* [摘录]:
···

这里参考了PaddleHub一键OCR中文识别(超轻量8.1M模型,火爆)(2020/09/21更新版),代码如下:

import matplotlib.pyplot as plt
import matplotlib.image as mpimg

# 待预测图片
test_img_path = ["./example.jpg"]

# 展示其中广告信息图片
img1 = mpimg.imread(test_img_path[0])
plt.figure(figsize=(10,10))
plt.imshow(img1)
plt.axis('off')
plt.show()

import paddlehub as hub

#ocr = hub.Module(name="chinese_ocr_db_crnn_mobile")
ocr = hub.Module(name="chinese_ocr_db_crnn_server")

···

* [待办任务]: 请照录上方关于PaddleHub OCR的摘录中从“import matplotlib.pyplot as”开始、到“img1 = mpimg.imread(test_img_path[0])”结束的部分。

* [记录摘选]:
···

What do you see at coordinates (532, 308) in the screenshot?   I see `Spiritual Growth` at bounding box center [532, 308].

···

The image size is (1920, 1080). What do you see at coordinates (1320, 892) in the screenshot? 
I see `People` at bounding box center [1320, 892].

···

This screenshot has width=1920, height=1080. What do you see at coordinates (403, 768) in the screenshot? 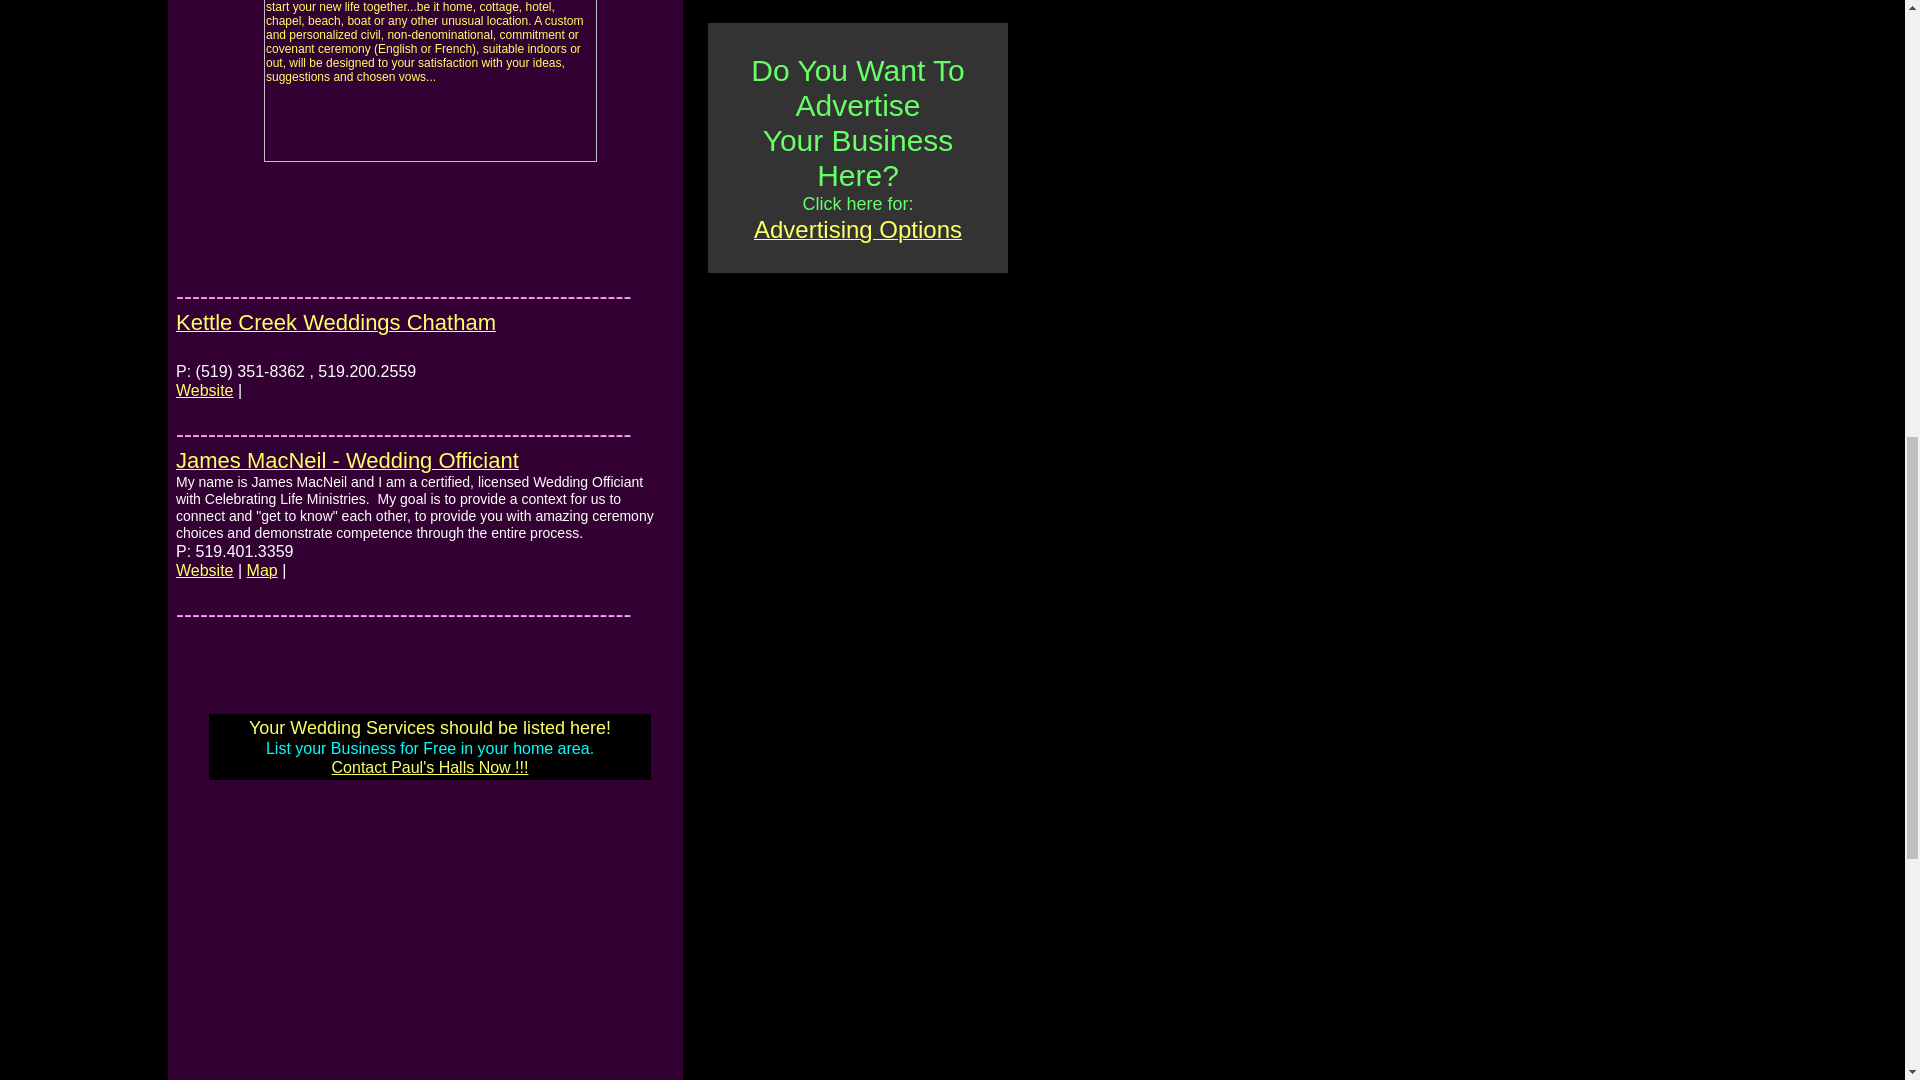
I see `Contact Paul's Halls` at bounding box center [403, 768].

···

* [练习结果]:
import matplotlib.pyplot as plt
import matplotlib.image as mpimg

# 待预测图片
test_img_path = ["./example.jpg"]

# 展示其中广告信息图片
img1 = mpimg.imread(test_img_path[0])